The same analysis that was used to show the gains of reusability can be used for orbital transfer. Following the radical reduction in cost possible with high volume reusable launchers, the cost of moving to a higher orbit goes down significantly. The solar electric or nuclear electric thrusters are clearly the most economical solution for the volumes needed for the construction of most starships. In the starship section of the report, different technologies have been used by the designers, depending on what they believe is the most likely system to be used.
As for the launch vehicles, the orbital transfer vehicles are unmanned. This reduces cost and complexity tremendously, since there is no need to transport a crew and their living environment. Docking, fuel and cargo transfer operations may be supervised and teleoperated, and the OVTs are provided with robot arms moving on rails, or similar active elements, that can be used for inspection and repair.
Low thrust vehicles follow very different trajectories than high thrust vehicles. They cannot profit from the Oberth effect, and therefore require much higher deltaV for the same mission. Despite this, their reduced fuel use makes them more economical than high thrust vehicles. At least for most situations that concern the construction of starships.

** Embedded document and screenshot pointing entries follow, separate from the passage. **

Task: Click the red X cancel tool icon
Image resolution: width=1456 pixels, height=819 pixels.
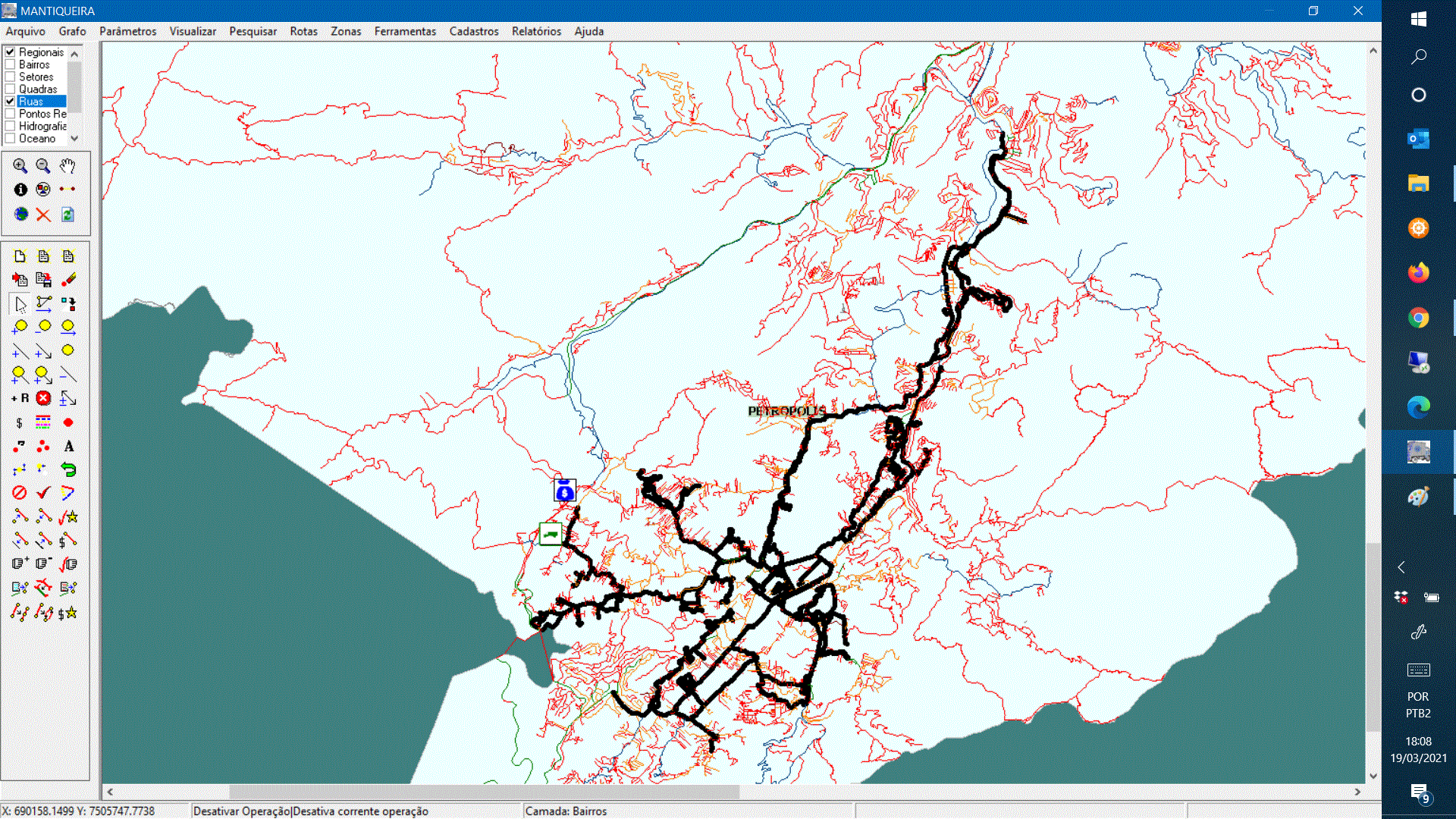Action: tap(43, 215)
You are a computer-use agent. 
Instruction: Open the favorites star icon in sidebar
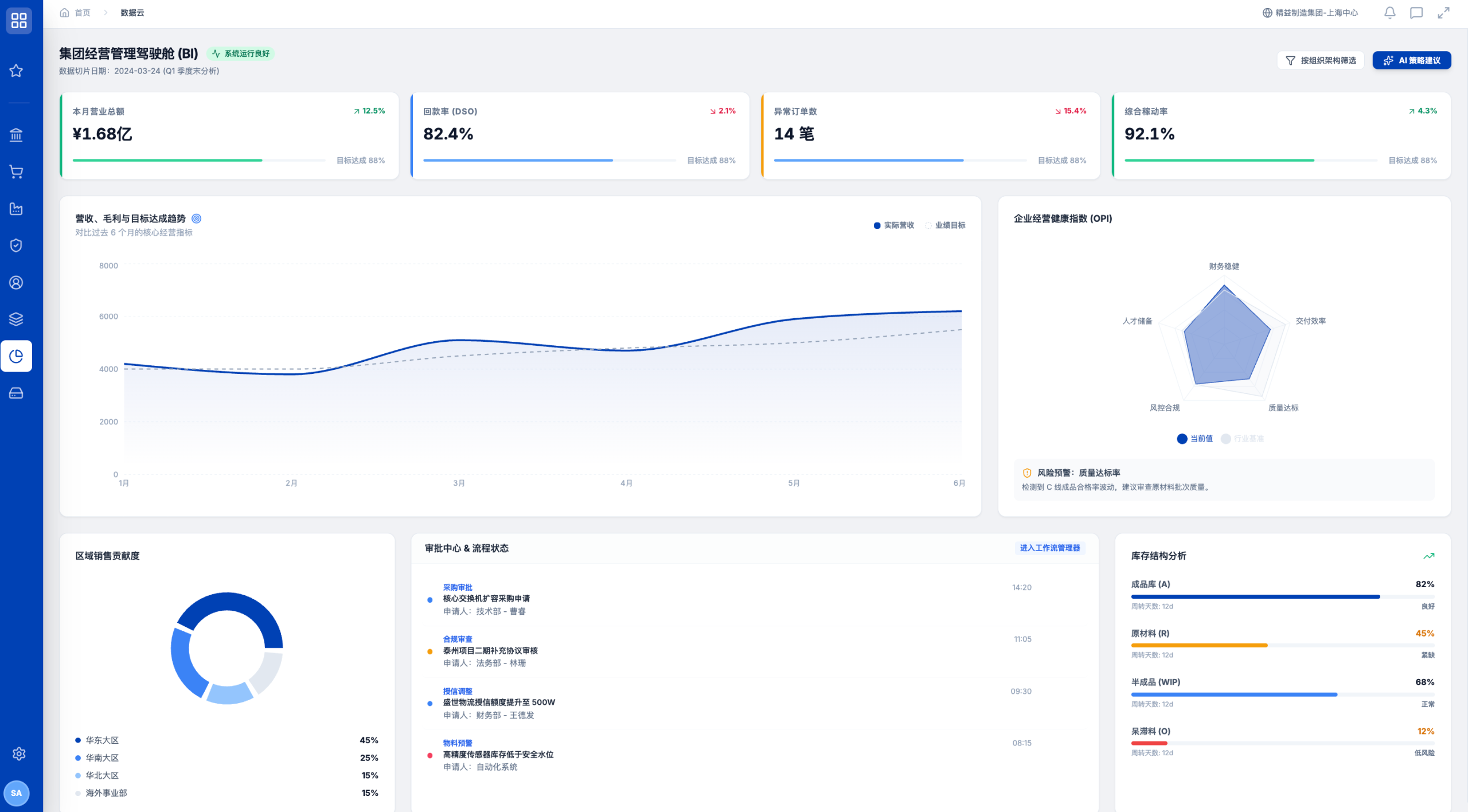click(x=16, y=71)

The Oberth effect, the gain from thrust deep in a gravity well
Δveff= Δv·√(2VE/Δv) where
Δv= ve·ln(mo/mf)
Δveff = Effective Velocity change (m/s)
VE =Escape velocity (m/s) = Escape velocity of the body around which the vehicle is doing the Oberth maneuver
mo = Initial mass (kg) = Propellant, payload and vehicle structure
mf = Final mass (kg) = Payload and vehicle structure+remaining propellant
Orbital assembly might be partially automated, but since we don’t expect to build large series of starships, it will require some human involvement, just to create the tasks required. This might mean actual construction personnel in space, and orbital stations. However, if we expect the starships to be able to maintain themselves without human intervention as they get further from the Solar System, the same robots and intelligent agents should be able to carry out the largest part of the ship assembly. Or to at least assist and participate in order to learn the required techniques so they can be applied later during the trip.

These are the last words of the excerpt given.